BEGIN

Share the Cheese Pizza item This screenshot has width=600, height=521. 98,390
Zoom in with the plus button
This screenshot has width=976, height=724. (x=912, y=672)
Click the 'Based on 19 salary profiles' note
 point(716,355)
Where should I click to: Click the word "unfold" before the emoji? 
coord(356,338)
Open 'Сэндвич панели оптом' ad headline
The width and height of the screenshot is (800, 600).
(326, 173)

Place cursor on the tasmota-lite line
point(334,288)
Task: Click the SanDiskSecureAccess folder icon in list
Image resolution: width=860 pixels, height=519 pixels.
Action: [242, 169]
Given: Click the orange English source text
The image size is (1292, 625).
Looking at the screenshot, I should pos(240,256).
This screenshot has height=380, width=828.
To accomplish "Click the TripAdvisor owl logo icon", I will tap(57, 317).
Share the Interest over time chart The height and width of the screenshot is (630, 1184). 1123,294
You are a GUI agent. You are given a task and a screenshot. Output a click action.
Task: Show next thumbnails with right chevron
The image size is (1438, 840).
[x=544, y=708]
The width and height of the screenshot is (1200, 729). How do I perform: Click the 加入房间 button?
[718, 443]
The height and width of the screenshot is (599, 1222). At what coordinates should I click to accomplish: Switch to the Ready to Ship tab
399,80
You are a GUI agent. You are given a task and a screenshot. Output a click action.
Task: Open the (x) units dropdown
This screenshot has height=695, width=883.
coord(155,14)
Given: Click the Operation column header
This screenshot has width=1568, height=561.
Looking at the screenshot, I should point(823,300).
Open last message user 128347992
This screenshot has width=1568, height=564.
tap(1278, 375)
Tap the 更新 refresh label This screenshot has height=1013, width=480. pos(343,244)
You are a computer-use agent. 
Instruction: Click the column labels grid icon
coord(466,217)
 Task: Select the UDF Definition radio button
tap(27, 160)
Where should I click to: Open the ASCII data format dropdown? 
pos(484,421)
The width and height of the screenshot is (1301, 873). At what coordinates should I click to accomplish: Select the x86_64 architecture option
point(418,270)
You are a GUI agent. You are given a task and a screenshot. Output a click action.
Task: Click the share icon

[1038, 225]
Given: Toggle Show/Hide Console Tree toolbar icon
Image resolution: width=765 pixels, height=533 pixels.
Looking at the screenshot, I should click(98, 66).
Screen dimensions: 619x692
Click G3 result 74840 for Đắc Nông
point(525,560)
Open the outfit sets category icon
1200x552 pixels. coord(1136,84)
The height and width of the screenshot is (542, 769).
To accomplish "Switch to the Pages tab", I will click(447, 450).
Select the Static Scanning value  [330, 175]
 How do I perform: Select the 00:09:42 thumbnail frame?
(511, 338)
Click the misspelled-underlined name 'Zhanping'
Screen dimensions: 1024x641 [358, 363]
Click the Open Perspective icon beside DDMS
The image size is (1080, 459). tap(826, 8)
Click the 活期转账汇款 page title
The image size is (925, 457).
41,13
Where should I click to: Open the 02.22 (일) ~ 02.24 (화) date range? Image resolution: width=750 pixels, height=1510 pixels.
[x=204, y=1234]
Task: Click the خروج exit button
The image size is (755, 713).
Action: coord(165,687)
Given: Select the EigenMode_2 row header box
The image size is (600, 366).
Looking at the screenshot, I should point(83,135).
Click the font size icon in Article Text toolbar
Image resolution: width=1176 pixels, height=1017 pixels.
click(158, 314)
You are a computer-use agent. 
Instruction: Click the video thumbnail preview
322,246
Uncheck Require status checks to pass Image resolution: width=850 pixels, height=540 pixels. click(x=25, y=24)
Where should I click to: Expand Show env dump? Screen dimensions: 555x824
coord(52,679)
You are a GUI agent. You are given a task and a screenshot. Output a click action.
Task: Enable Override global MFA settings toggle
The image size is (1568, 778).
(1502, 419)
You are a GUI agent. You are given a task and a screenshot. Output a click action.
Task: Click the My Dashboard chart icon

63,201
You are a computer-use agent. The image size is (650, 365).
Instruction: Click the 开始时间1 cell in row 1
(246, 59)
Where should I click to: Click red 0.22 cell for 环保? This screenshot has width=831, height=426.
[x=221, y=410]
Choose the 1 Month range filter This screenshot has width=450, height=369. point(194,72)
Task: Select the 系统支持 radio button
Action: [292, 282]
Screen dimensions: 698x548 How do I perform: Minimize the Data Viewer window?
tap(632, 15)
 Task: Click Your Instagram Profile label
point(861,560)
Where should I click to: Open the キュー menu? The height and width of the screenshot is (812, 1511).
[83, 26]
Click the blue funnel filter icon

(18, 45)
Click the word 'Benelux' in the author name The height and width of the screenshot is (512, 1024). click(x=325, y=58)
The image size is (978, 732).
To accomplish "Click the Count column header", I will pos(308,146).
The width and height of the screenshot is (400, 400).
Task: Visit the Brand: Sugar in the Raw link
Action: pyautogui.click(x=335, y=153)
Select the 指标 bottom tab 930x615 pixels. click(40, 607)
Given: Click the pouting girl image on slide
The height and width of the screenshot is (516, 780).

END

■ **Directions**
Every line in the data above has to be retyped exactly.

■ **The completed task**
Share the Cheese Pizza item This screenshot has width=600, height=521. 98,390
Zoom in with the plus button
This screenshot has width=976, height=724. (x=912, y=672)
Click the 'Based on 19 salary profiles' note
 point(716,355)
Where should I click to: Click the word "unfold" before the emoji? 
coord(356,338)
Open 'Сэндвич панели оптом' ad headline
The width and height of the screenshot is (800, 600).
(326, 173)

Place cursor on the tasmota-lite line
point(334,288)
Task: Click the SanDiskSecureAccess folder icon in list
Image resolution: width=860 pixels, height=519 pixels.
Action: [242, 169]
Given: Click the orange English source text
The image size is (1292, 625).
Looking at the screenshot, I should pos(240,256).
This screenshot has height=380, width=828.
To accomplish "Click the TripAdvisor owl logo icon", I will tap(57, 317).
Share the Interest over time chart The height and width of the screenshot is (630, 1184). 1123,294
You are a GUI agent. You are given a task and a screenshot. Output a click action.
Task: Show next thumbnails with right chevron
The image size is (1438, 840).
[x=544, y=708]
The width and height of the screenshot is (1200, 729). How do I perform: Click the 加入房间 button?
[718, 443]
The height and width of the screenshot is (599, 1222). At what coordinates should I click to accomplish: Switch to the Ready to Ship tab
399,80
You are a GUI agent. You are given a task and a screenshot. Output a click action.
Task: Open the (x) units dropdown
This screenshot has height=695, width=883.
coord(155,14)
Given: Click the Operation column header
This screenshot has width=1568, height=561.
Looking at the screenshot, I should point(823,300).
Open last message user 128347992
This screenshot has width=1568, height=564.
tap(1278, 375)
Tap the 更新 refresh label This screenshot has height=1013, width=480. pos(343,244)
You are a computer-use agent. 
Instruction: Click the column labels grid icon
coord(466,217)
 Task: Select the UDF Definition radio button
tap(27, 160)
Where should I click to: Open the ASCII data format dropdown? 
pos(484,421)
The width and height of the screenshot is (1301, 873). At what coordinates should I click to accomplish: Select the x86_64 architecture option
point(418,270)
You are a GUI agent. You are given a task and a screenshot. Output a click action.
Task: Click the share icon

[1038, 225]
Given: Toggle Show/Hide Console Tree toolbar icon
Image resolution: width=765 pixels, height=533 pixels.
Looking at the screenshot, I should click(98, 66).
Screen dimensions: 619x692
Click G3 result 74840 for Đắc Nông
point(525,560)
Open the outfit sets category icon
1200x552 pixels. coord(1136,84)
The height and width of the screenshot is (542, 769).
To accomplish "Switch to the Pages tab", I will click(447, 450).
Select the Static Scanning value  [330, 175]
 How do I perform: Select the 00:09:42 thumbnail frame?
(511, 338)
Click the misspelled-underlined name 'Zhanping'
Screen dimensions: 1024x641 [358, 363]
Click the Open Perspective icon beside DDMS
The image size is (1080, 459). tap(826, 8)
Click the 活期转账汇款 page title
The image size is (925, 457).
41,13
Where should I click to: Open the 02.22 (일) ~ 02.24 (화) date range? Image resolution: width=750 pixels, height=1510 pixels.
[x=204, y=1234]
Task: Click the خروج exit button
The image size is (755, 713).
Action: coord(165,687)
Given: Select the EigenMode_2 row header box
The image size is (600, 366).
Looking at the screenshot, I should point(83,135).
Click the font size icon in Article Text toolbar
Image resolution: width=1176 pixels, height=1017 pixels.
click(158, 314)
You are a computer-use agent. 
Instruction: Click the video thumbnail preview
322,246
Uncheck Require status checks to pass Image resolution: width=850 pixels, height=540 pixels. click(x=25, y=24)
Where should I click to: Expand Show env dump? Screen dimensions: 555x824
coord(52,679)
You are a GUI agent. You are given a task and a screenshot. Output a click action.
Task: Enable Override global MFA settings toggle
The image size is (1568, 778).
(1502, 419)
You are a GUI agent. You are given a task and a screenshot. Output a click action.
Task: Click the My Dashboard chart icon

63,201
You are a computer-use agent. The image size is (650, 365).
Instruction: Click the 开始时间1 cell in row 1
(246, 59)
Where should I click to: Click red 0.22 cell for 环保? This screenshot has width=831, height=426.
[x=221, y=410]
Choose the 1 Month range filter This screenshot has width=450, height=369. point(194,72)
Task: Select the 系统支持 radio button
Action: [292, 282]
Screen dimensions: 698x548 How do I perform: Minimize the Data Viewer window?
tap(632, 15)
 Task: Click Your Instagram Profile label
point(861,560)
Where should I click to: Open the キュー menu? The height and width of the screenshot is (812, 1511).
[83, 26]
Click the blue funnel filter icon

(18, 45)
Click the word 'Benelux' in the author name The height and width of the screenshot is (512, 1024). click(x=325, y=58)
The image size is (978, 732).
To accomplish "Click the Count column header", I will pos(308,146).
The width and height of the screenshot is (400, 400).
Task: Visit the Brand: Sugar in the Raw link
Action: pyautogui.click(x=335, y=153)
Select the 指标 bottom tab 930x615 pixels. click(40, 607)
Given: Click the pouting girl image on slide
The height and width of the screenshot is (516, 780).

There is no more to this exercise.